**QUOTED PASSAGE**
•••
Important Leading Judgements

Jogender Nahak v. State of Orissa , 1999 (4) Crime 12 (SC)

Head Note

Supreme Court of India : Upload Date - 9/8/2015

HELD - SECTION 164, CRIMINAL PROCEDURE CODE - During the investigation of any crime the complainant , accused witnesses or anybody else cannot request the Magistrate for his statement being recorded u/s 164 Cr.P.C . Only investigating officer is empowered  in law to move an application to the magistrate for recording of statements of the witnesses , accused or of any other person u/s 164 Cr.P.C



Leave granted.

A strange motion has been made before the High Court of Orissa by four persons who are strangers to a criminal case for direction to a magistrate to record their statements under Section 164 of the Code of Criminal Procedure (for short the Code). The High Court which initially issued such a direction later resiled therefrom and revoked the order on a second thought and mulcted the aforesaid four persons with compensatory costs. They filed this appeal by special leave.
•••
**RECORDS FOR PROCESSING**
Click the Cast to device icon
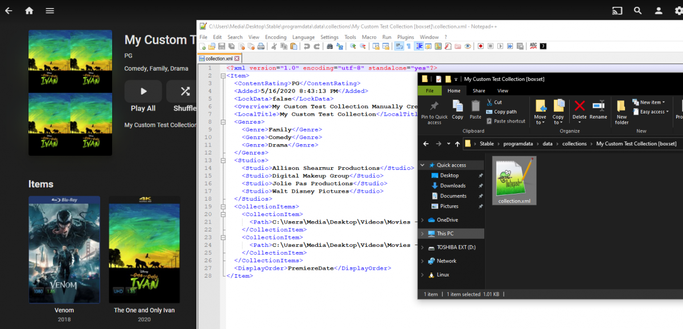This screenshot has height=329, width=683. point(617,11)
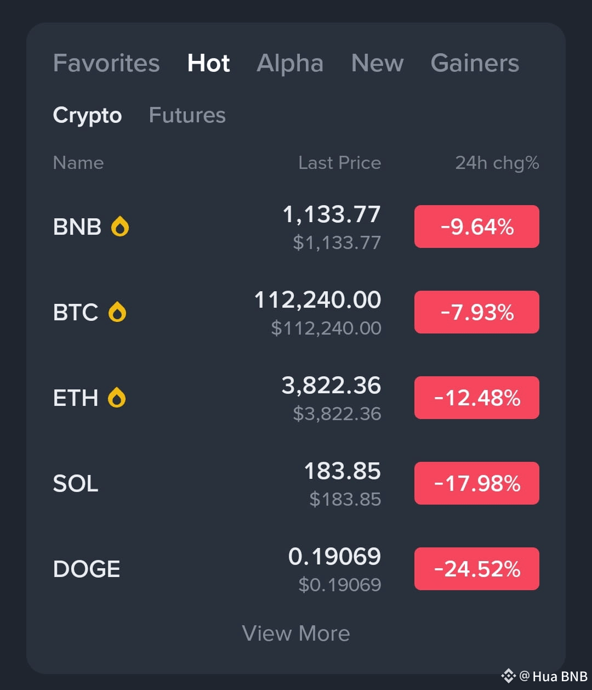Sort by the Last Price column header
This screenshot has height=690, width=592.
(x=339, y=163)
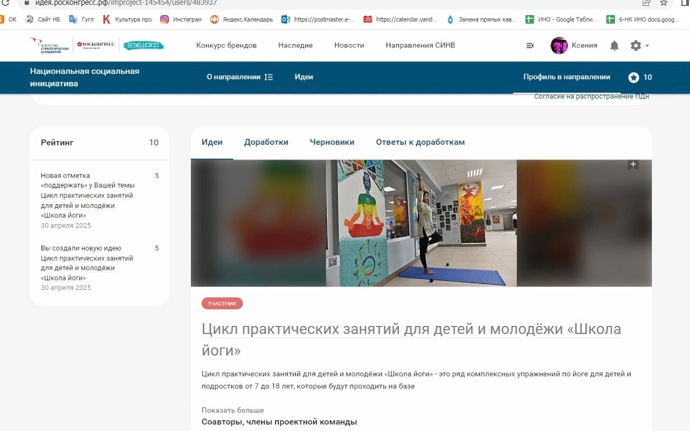The width and height of the screenshot is (690, 431).
Task: Bookmark this page with the star icon
Action: point(664,3)
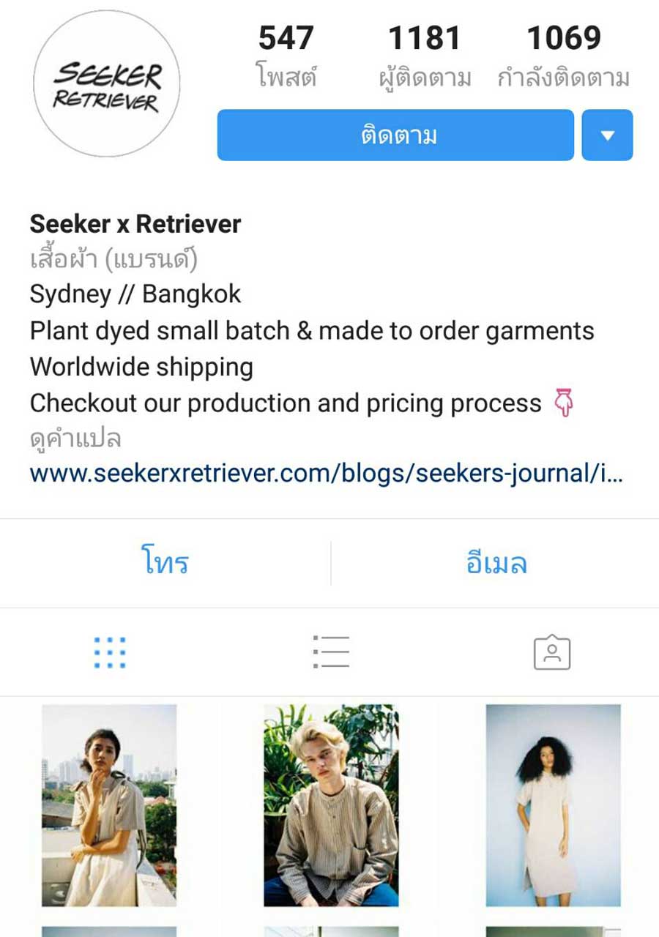The width and height of the screenshot is (659, 937).
Task: Open photo of woman on rooftop
Action: click(109, 806)
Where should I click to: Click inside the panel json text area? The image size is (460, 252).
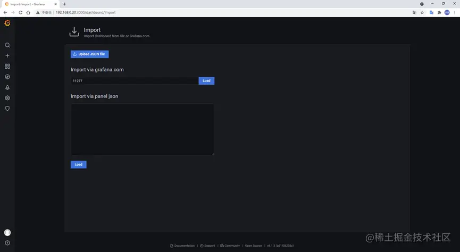[x=143, y=129]
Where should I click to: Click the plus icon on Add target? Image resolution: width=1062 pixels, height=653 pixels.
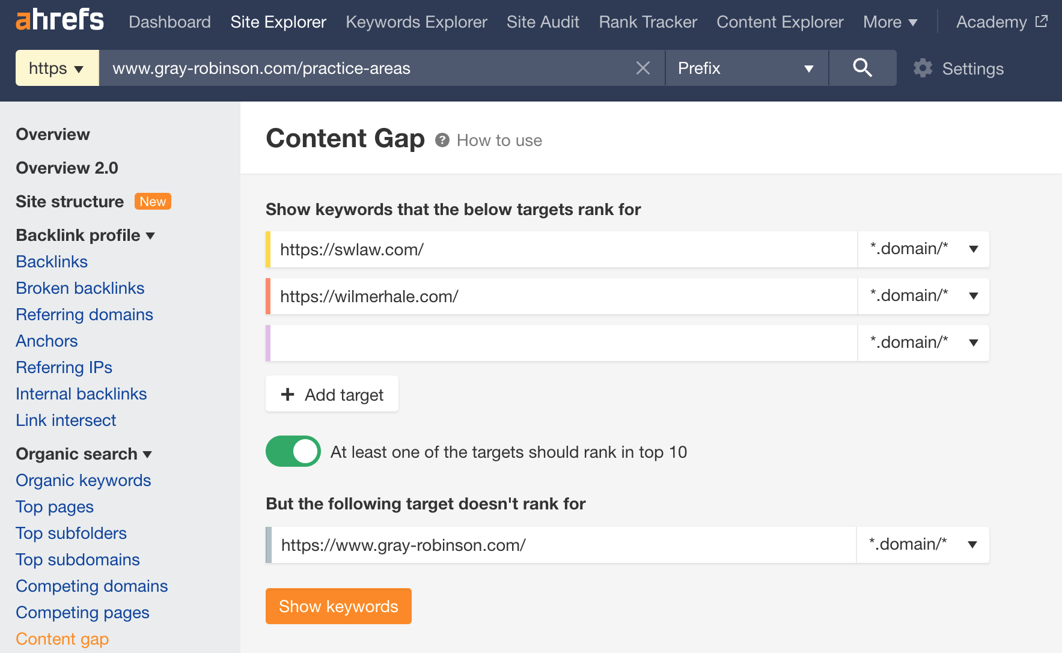pos(287,394)
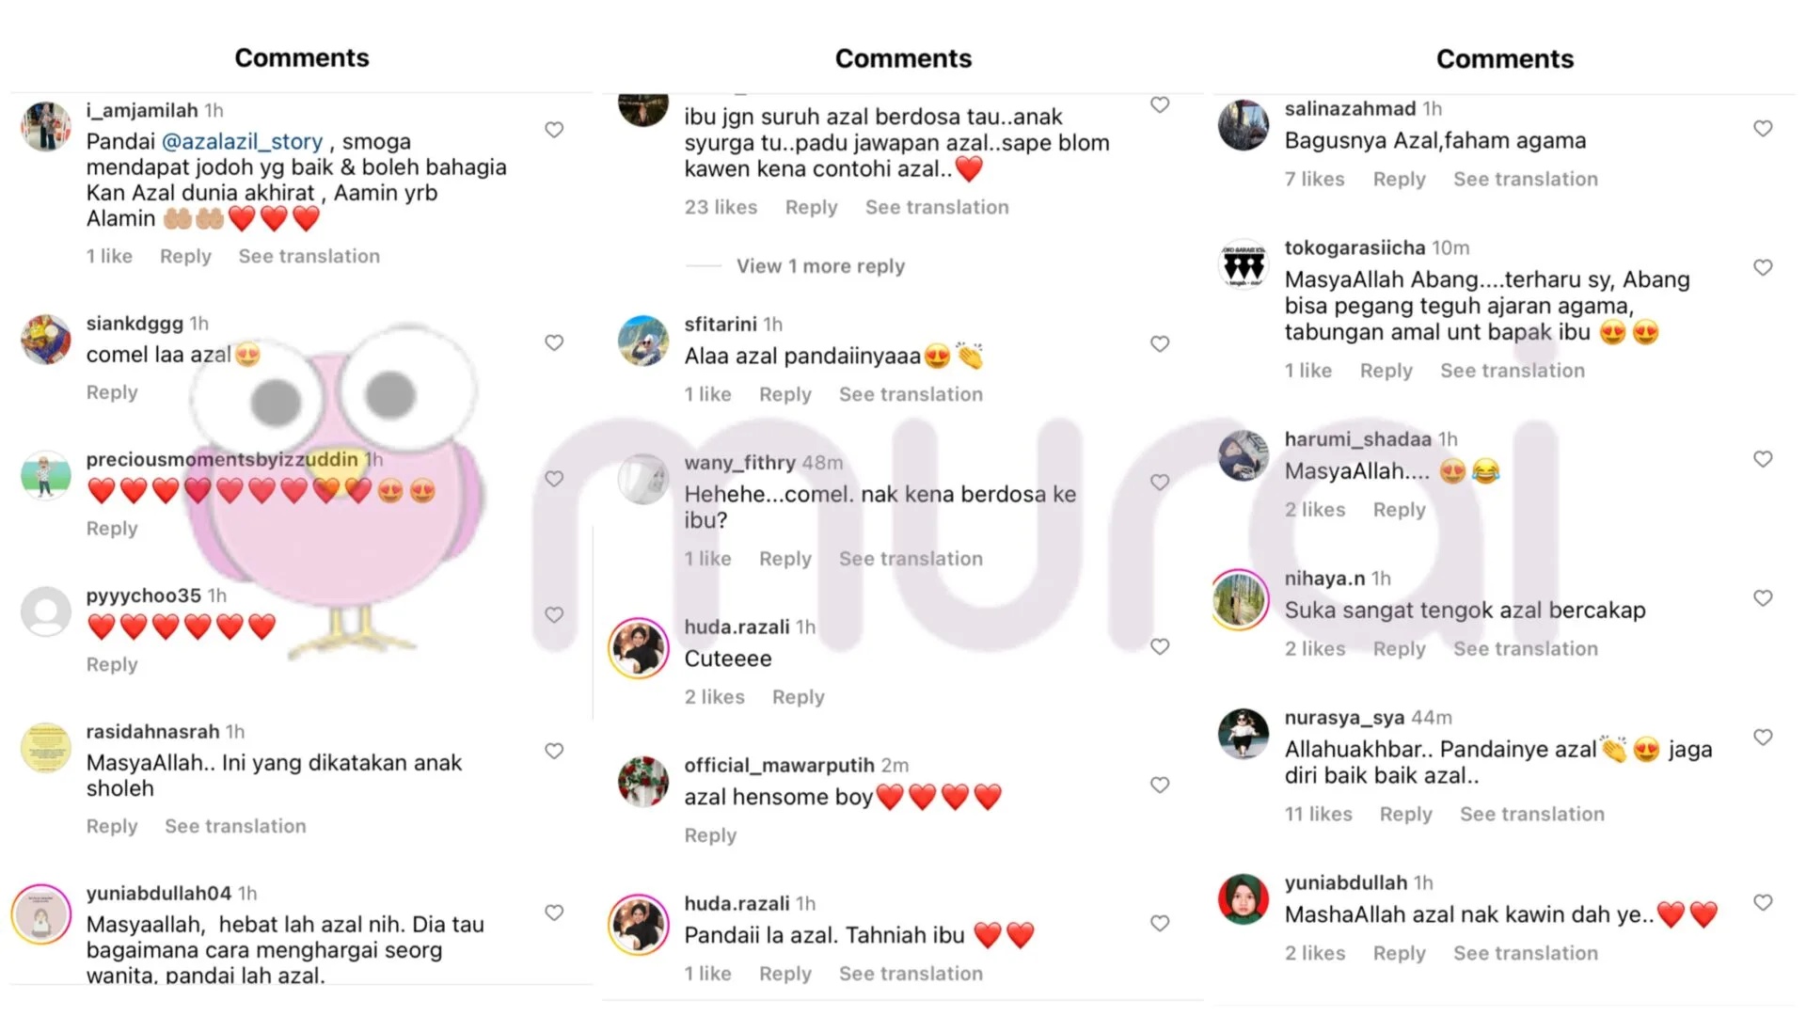Like the comment by i_amjamilah

tap(554, 130)
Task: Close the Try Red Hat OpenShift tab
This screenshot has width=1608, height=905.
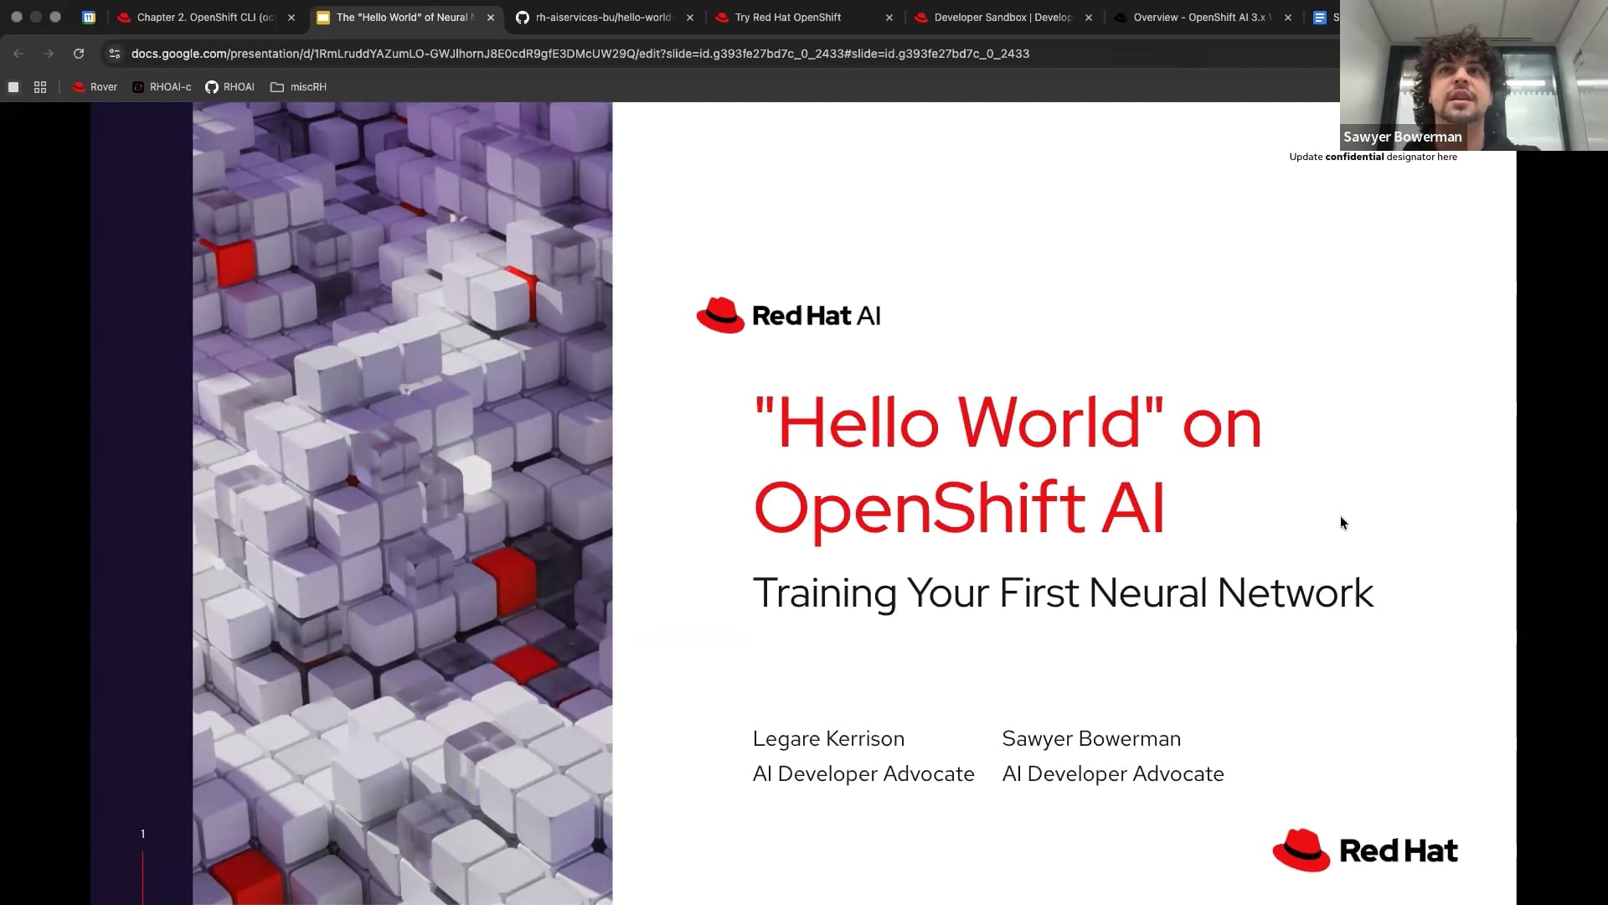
•••
**EXERCISE REQUIREMENTS**
1/ Reproduce the Jogender Nahak case excerpt in full, word for word.
2/ Express the records as a Markdown table with columns Line and Entry, one row per non-blank line, from the first line of the records through the line that contains "tap(554, 130)". Leave out the pictures.
The case excerpt and the records were taken from unrelated sources.

**PROBLEM SOLUTIONS**
1/
Important Leading Judgements

Jogender Nahak v. State of Orissa , 1999 (4) Crime 12 (SC)

Head Note

Supreme Court of India : Upload Date - 9/8/2015

HELD - SECTION 164, CRIMINAL PROCEDURE CODE - During the investigation of any crime the complainant , accused witnesses or anybody else cannot request the Magistrate for his statement being recorded u/s 164 Cr.P.C . Only investigating officer is empowered  in law to move an application to the magistrate for recording of statements of the witnesses , accused or of any other person u/s 164 Cr.P.C



Leave granted.

A strange motion has been made before the High Court of Orissa by four persons who are strangers to a criminal case for direction to a magistrate to record their statements under Section 164 of the Code of Criminal Procedure (for short the Code). The High Court which initially issued such a direction later resiled therefrom and revoked the order on a second thought and mulcted the aforesaid four persons with compensatory costs. They filed this appeal by special leave.

2/
| Line | Entry |
|---|---|
| 1 | Click the Cast to device icon |
| 2 | This screenshot has height=329, width=683. point(617,11) |
| 3 | Sort by the Last Price column header |
| 4 | This screenshot has height=690, width=592. |
| 5 | (x=339, y=163) |
| 6 | The width and height of the screenshot is (690, 431). |
| 7 | Task: Bookmark this page with the star icon |
| 8 | Action: point(664,3) |
| 9 | The width and height of the screenshot is (659, 937). |
| 10 | Task: Open photo of woman on rooftop |
| 11 | Action: click(109, 806) |
| 12 | Where should I click to: Click inside the panel json text area? The image size is (460, 252). |
| 13 | [x=143, y=129] |
| 14 | Where should I click to: Click the plus icon on Add target? Image resolution: width=1062 pixels, height=653 pixels. |
| 15 | pos(287,394) |
| 16 | Like the comment by i_amjamilah |
| 17 | tap(554, 130) |